TASKS TO CARRY OUT »
1 - Summarize the wave amplitude problem in two sentences.
2 - Answer the following questions on the wave amplitude problem:
(a) What quantity is to be found?
(b) How many waves does the solution say the given equation contains?
(c) What is the resultant displacement of a particle that two or more waves reach simultaneously?
3 - Carry the solution to the wave amplitude problem forward from its last sentence.

TEXT SECTION »
The amplitude of a wave represented by displacement equation $\sf y = \dfrac{1}{ \sqrt{a} } \: sin \omega t \pm \dfrac{1}{ \sqrt{b} } cos \omega t$

To find :

Amplitude of the wave

Solution :

given that,

$\sf y = \dfrac{1}{ \sqrt{a} } \: sin \omega t ± \dfrac{1}{ \sqrt{b} } cos \omega t$

here we have two waves, If two or more waves reach a particle simultaneously the resultant displacement of the particle in the medium is the vectorial sum of displacement due to individual waves.

GIVEN INFORMATION »
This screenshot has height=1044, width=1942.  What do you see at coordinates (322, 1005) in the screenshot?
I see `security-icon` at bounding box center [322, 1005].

ANSWERS FOR THE TASKS »
1 - The problem asks for the amplitude of a wave whose displacement is given by y = (1/√a) sin ωt ± (1/√b) cos ωt. The solution notes that this equation represents two waves, and that when two or more waves reach a particle simultaneously, the particle's resultant displacement is the vectorial sum of the displacements due to the individual waves.

2 -
(a) The amplitude of the wave.
(b) Two waves.
(c) The vectorial sum of the displacements due to the individual waves.

3 -
$\sf y = y_1 + y_2 \: ....$

According to the question,

$\sf y_1 = \dfrac{1}{ \sqrt{a} } \: sin \omega t$

$\sf y_2 = \dfrac{1}{ \sqrt{b} } cos \omega t$

we know that,

If two vector y₁and y₂ of magnitude y₁and y₂ are acting at an angle θ then the magnitude of their resultant using parallelogram method of vector addition is

$\sf R = \sqrt{ y_1 + y_2 + 2y_1y_2cos \theta}$

By substituting all the values,

$\sf A = \sqrt{ \bigg( \dfrac{1}{ \sqrt{a} }\bigg) ^{2} +\bigg( \dfrac{1}{ \sqrt{b} }\bigg) ^{2} + 2 \times \dfrac{1}{ \sqrt{a} } \times \dfrac{1}{ \sqrt{b} } cos (90)}$

$\sf A = \sqrt{ \dfrac{1}{ a } + \dfrac{1}{ b }+ 2 \times \dfrac{1}{ \sqrt{a} } \times \dfrac{1}{ \sqrt{b} } (0)}$

$\sf A = \sqrt{ \dfrac{1}{ a } + \dfrac{1}{ b }}$

$\sf A = \sqrt{ \dfrac{b + a}{ ab } }$

thus, option (d) is correct.